A checklist that focuses on pain assessment and exercise can help reduce intensive care unit patients' risk of developing long-term mental effects, such as dementia and confusion, NPR reports.

Four things to know:

1. Following the checklist can cut a patient's risk of mental impairment after an ICU stay by 25 percent to 30 percent, said Eugene Wesley Ely, MD, professor of medicine at Vanderbilt University School of Medicine in Nashville, Tenn. This post-ICU condition is different than memory problems that may arise after heart surgery and general anesthesia in the elderly.

"I think the most modifiable piece of this is what we do to the patient," Dr. Ely said. "And what we do to the patient [that] is dangerous is immobilize them chemically [with drugs] and physically, and then not allow the family there, and allow them to subsist in delirium."

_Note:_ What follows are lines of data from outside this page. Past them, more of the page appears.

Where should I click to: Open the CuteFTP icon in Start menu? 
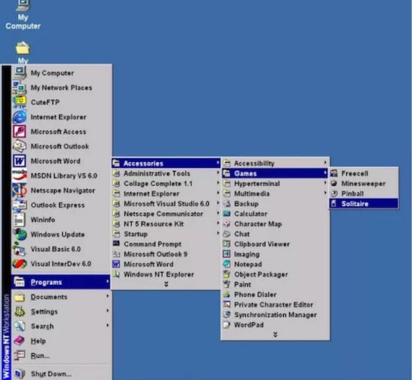click(x=19, y=102)
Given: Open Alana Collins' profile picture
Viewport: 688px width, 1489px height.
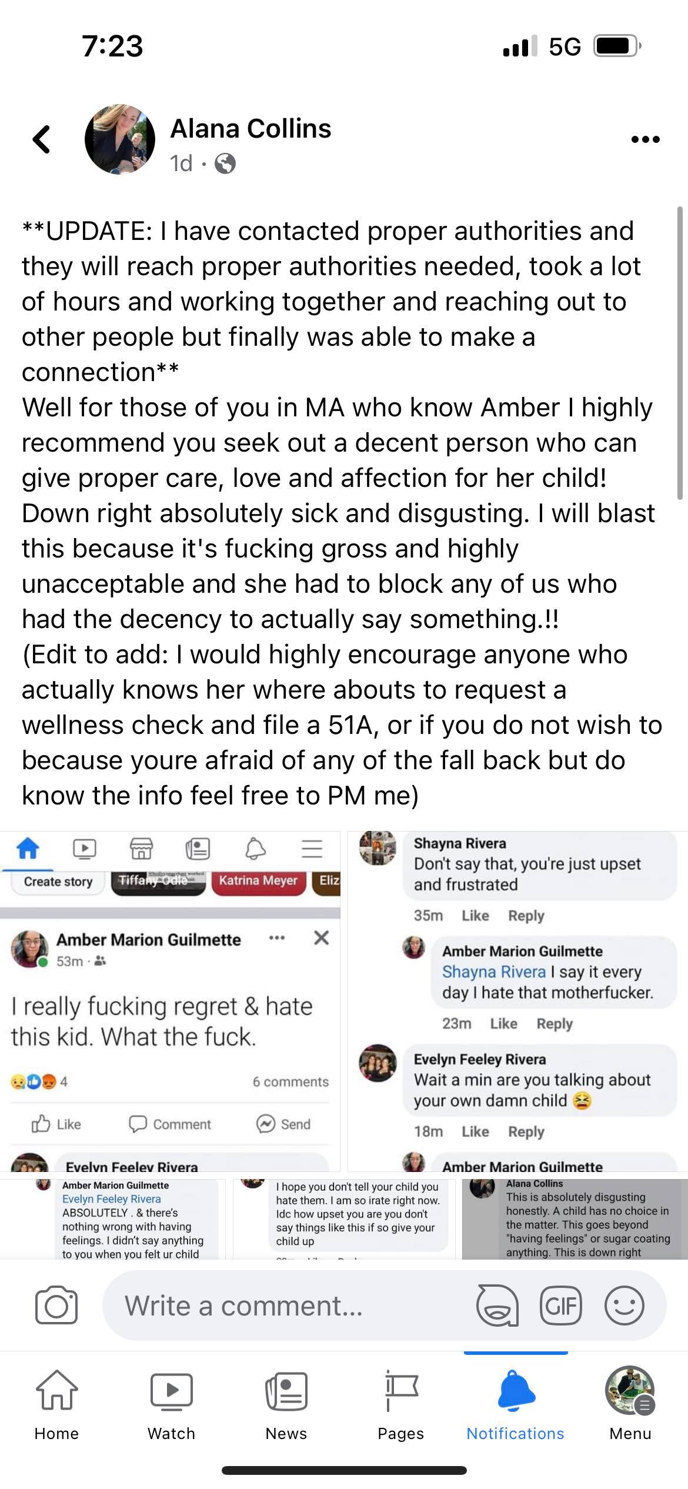Looking at the screenshot, I should click(120, 140).
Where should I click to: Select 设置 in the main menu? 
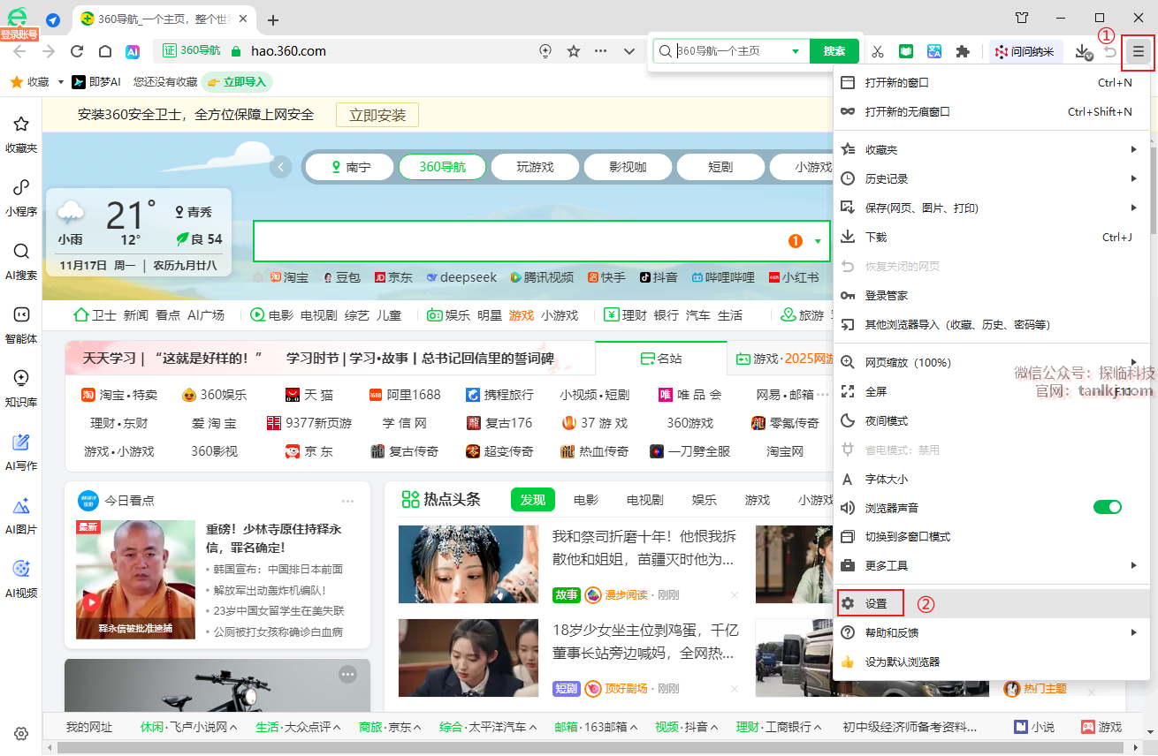coord(876,604)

2. When Dr. Ely started practicing in the ICU, he realized each physician made different choices about basic matters, such as how quickly to get a patient off the breathing machine, and he thought those small decisions may significantly affect the patient's recovery. To address this issue, Dr. Ely developed an evidence-based checklist of best practices for handling tasks that help patients get back on their feet most quickly.

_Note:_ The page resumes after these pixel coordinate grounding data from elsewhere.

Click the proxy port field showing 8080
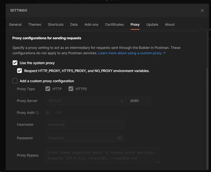The image size is (211, 172). click(138, 101)

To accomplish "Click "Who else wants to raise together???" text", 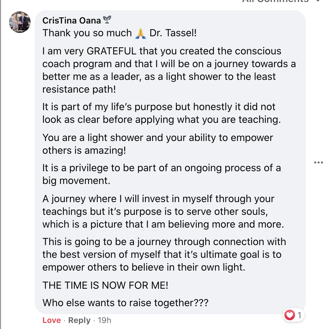I will click(x=126, y=303).
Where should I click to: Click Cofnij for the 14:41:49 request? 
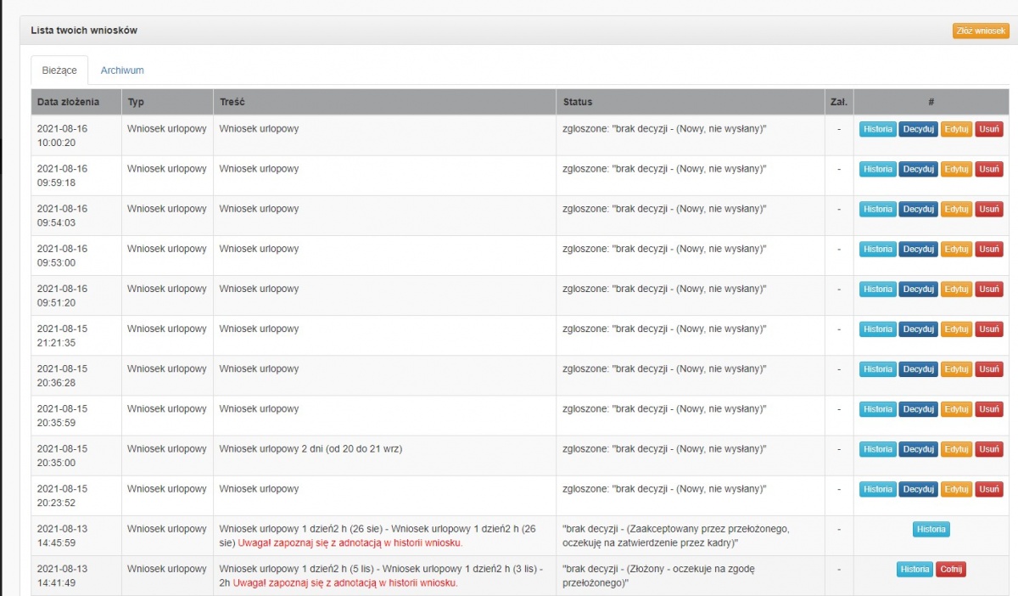(951, 570)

3. Dr. Ely and other researchers started by creating a system to find when it was safe to take a patient off a ventilator. Next, Dr. Ely said, "we started standardizing how to remove people off of sedation. Then we came up with a way to measure whether your brain was delirious or not."

Other checklist elements include assessing pain, managing medications, testing patients' ability to awaken spontaneously, early mobility and exercise, and having family members present in the room.

4. Dr. Ely's goal is to make the practice a standard at hospitals worldwide. The bundle also could help reduce the cost of care by reducing the amount of time people spend in the costly ICU.  

"But the most important thing, of course, is not the money, it's the human being," Dr. Ely said. "So if they're getting better care, surviving more — often with a more intact brain — and not bouncing back to the ICU ... to me that's a win-win."